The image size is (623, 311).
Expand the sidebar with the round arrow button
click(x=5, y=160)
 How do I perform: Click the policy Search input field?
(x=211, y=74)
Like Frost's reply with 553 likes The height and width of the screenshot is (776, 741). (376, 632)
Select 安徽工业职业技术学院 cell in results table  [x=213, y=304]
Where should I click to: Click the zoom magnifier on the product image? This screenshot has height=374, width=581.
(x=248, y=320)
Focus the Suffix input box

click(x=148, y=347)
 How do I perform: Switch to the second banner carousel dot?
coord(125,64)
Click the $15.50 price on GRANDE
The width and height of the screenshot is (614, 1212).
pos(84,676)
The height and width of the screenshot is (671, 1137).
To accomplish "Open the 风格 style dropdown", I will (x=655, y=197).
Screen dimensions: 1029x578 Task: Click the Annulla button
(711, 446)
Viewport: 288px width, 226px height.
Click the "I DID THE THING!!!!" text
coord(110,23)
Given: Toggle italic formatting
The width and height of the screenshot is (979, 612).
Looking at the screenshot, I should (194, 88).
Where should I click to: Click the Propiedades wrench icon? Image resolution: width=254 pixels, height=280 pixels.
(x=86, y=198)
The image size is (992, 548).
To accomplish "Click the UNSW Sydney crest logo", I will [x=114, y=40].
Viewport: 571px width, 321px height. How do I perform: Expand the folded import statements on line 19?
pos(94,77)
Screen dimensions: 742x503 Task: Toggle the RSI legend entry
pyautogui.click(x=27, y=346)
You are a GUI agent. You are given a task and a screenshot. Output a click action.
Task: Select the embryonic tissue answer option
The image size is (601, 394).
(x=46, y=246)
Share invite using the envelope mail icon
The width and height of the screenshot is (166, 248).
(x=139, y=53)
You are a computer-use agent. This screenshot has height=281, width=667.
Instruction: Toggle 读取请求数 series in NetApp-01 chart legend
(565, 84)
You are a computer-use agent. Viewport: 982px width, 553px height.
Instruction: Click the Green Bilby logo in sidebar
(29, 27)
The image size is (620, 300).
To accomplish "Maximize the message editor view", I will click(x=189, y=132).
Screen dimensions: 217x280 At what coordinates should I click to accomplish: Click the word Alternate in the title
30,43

**EXERCISE INSTRUCTIONS:** Without leaving anything out, give the entries again exactly.

**WRITTEN ANSWER:**
The image size is (623, 311).
Expand the sidebar with the round arrow button
click(x=5, y=160)
 How do I perform: Click the policy Search input field?
(x=211, y=74)
Like Frost's reply with 553 likes The height and width of the screenshot is (776, 741). (376, 632)
Select 安徽工业职业技术学院 cell in results table  [x=213, y=304]
Where should I click to: Click the zoom magnifier on the product image? This screenshot has height=374, width=581.
(x=248, y=320)
Focus the Suffix input box

click(x=148, y=347)
 How do I perform: Switch to the second banner carousel dot?
coord(125,64)
Click the $15.50 price on GRANDE
The width and height of the screenshot is (614, 1212).
pos(84,676)
The height and width of the screenshot is (671, 1137).
To accomplish "Open the 风格 style dropdown", I will (x=655, y=197).
Screen dimensions: 1029x578 Task: Click the Annulla button
(711, 446)
Viewport: 288px width, 226px height.
Click the "I DID THE THING!!!!" text
coord(110,23)
Given: Toggle italic formatting
The width and height of the screenshot is (979, 612).
Looking at the screenshot, I should (194, 88).
Where should I click to: Click the Propiedades wrench icon? Image resolution: width=254 pixels, height=280 pixels.
(x=86, y=198)
The image size is (992, 548).
To accomplish "Click the UNSW Sydney crest logo", I will [x=114, y=40].
Viewport: 571px width, 321px height. How do I perform: Expand the folded import statements on line 19?
pos(94,77)
Screen dimensions: 742x503 Task: Toggle the RSI legend entry
pyautogui.click(x=27, y=346)
You are a GUI agent. You are given a task and a screenshot. Output a click action.
Task: Select the embryonic tissue answer option
The image size is (601, 394).
(x=46, y=246)
Share invite using the envelope mail icon
The width and height of the screenshot is (166, 248).
(x=139, y=53)
You are a computer-use agent. This screenshot has height=281, width=667.
Instruction: Toggle 读取请求数 series in NetApp-01 chart legend
(565, 84)
You are a computer-use agent. Viewport: 982px width, 553px height.
Instruction: Click the Green Bilby logo in sidebar
(29, 27)
The image size is (620, 300).
To accomplish "Maximize the message editor view", I will click(x=189, y=132).
Screen dimensions: 217x280 At what coordinates should I click to accomplish: Click the word Alternate in the title
30,43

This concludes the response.